054 – Stechen

Wolfgang Cziesla: DER FIRWITZ – 54 . Teilabriss

STECHEN

S-Bahn Düsseldorf – Essen (S6)

Hinter der Lehne der Sitzbank mit dem Rücken zu mir eine junge Frau. Eine ihrer Schultern entblößt; der schmale Träger ihres BHs.

Ich muss an meinen alten Text „Stechen“ denken (ohne mich exakt an den Inhalt zu erinnern) und an José Lezama Limas Roman „Paradiso“. Dort taucht ein Schüler auf, zu dessen Späßen es gehört, seine Klassenkameraden im Unterricht mit seiner spitzen Schreibfeder zu stechen. Er entwickelt eine beachtliche Sprungfertigkeit, um hinter dem Rücken des Lehrers an immer anderen Stellen des Klassenraums zu erscheinen und jemanden mit seiner Feder ins Hinterteil zu stechen.

„Bald sticht ihn der Fürwitz, fordert seinen Geist Mephostophilem, mit dem wollte er ein Gespräch halten […]“, heißt es im Volksbuch über den Doktor Johann Fausten. Auch in anderen älteren Texten ist im Zusammenhang mit dem „Fürwitz“ öfter vom Gestochenwerden die Rede. Die Nähe von „Stechen“ und „Fürwitz“ ist mir aber nie so deutlich geworden wie bei der Lektüre des 4. und 5. Kapitels von Lezama Limas „Paradiso“, in denen der Schüler Fibo beschrieben wird. Ich möchte geradezu von einer dort entwickelten Metaphysik des Stechens sprechen. Mit der Erinnerung daran, ausgelöst durch die Schulter der Frau in der S-Bahn, wird mir deutlich, was ich jahrelang vernachlässigt habe.

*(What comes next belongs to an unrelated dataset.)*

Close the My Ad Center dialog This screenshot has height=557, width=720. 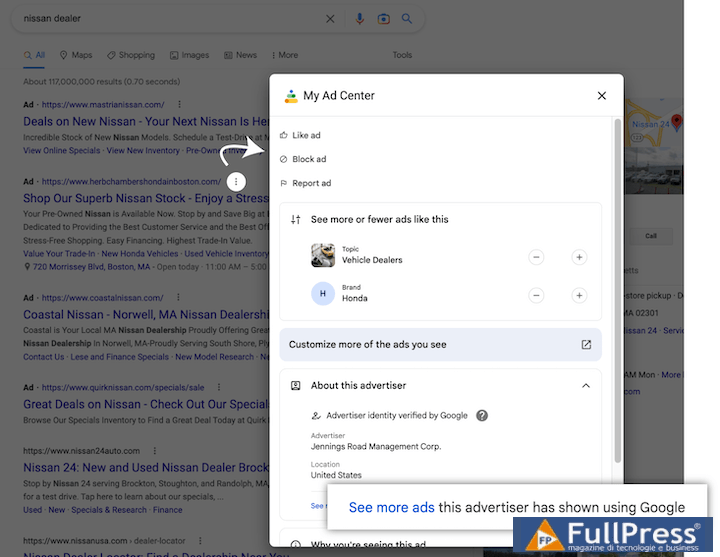pos(602,96)
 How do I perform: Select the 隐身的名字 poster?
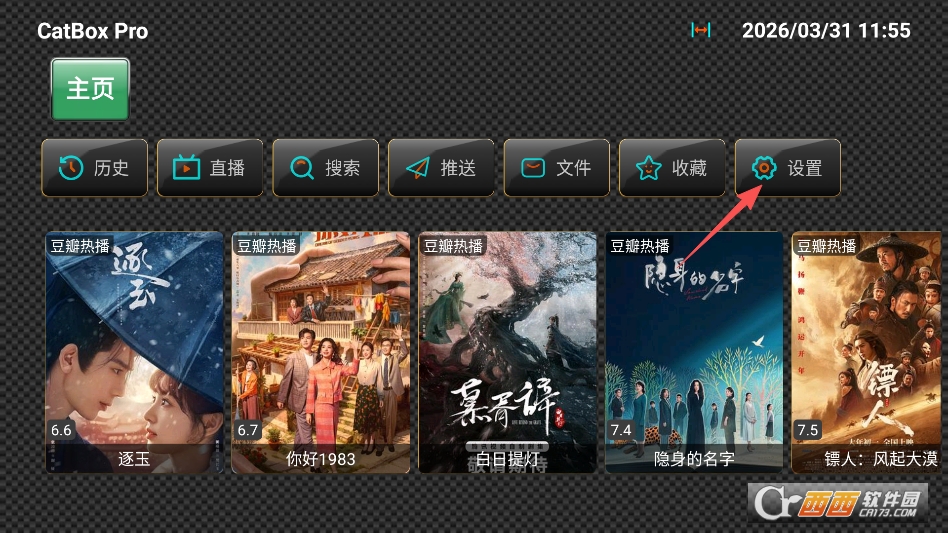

Das ist heute die letzte Fahrt mit der S 6, bevor die Strecke und zahlreiche Bahnsteige sechs Wochen lang renoviert werden. Abendsonne und dunkle Gewitterwolken, doppelter Regenbogen und plötzliche Güsse. Bei meiner nächsten Fahrt werden die Sommerferien hinter mir liegen. Vielleicht ist die Schrift dann weniger verruckelt, die Fahrt glatter.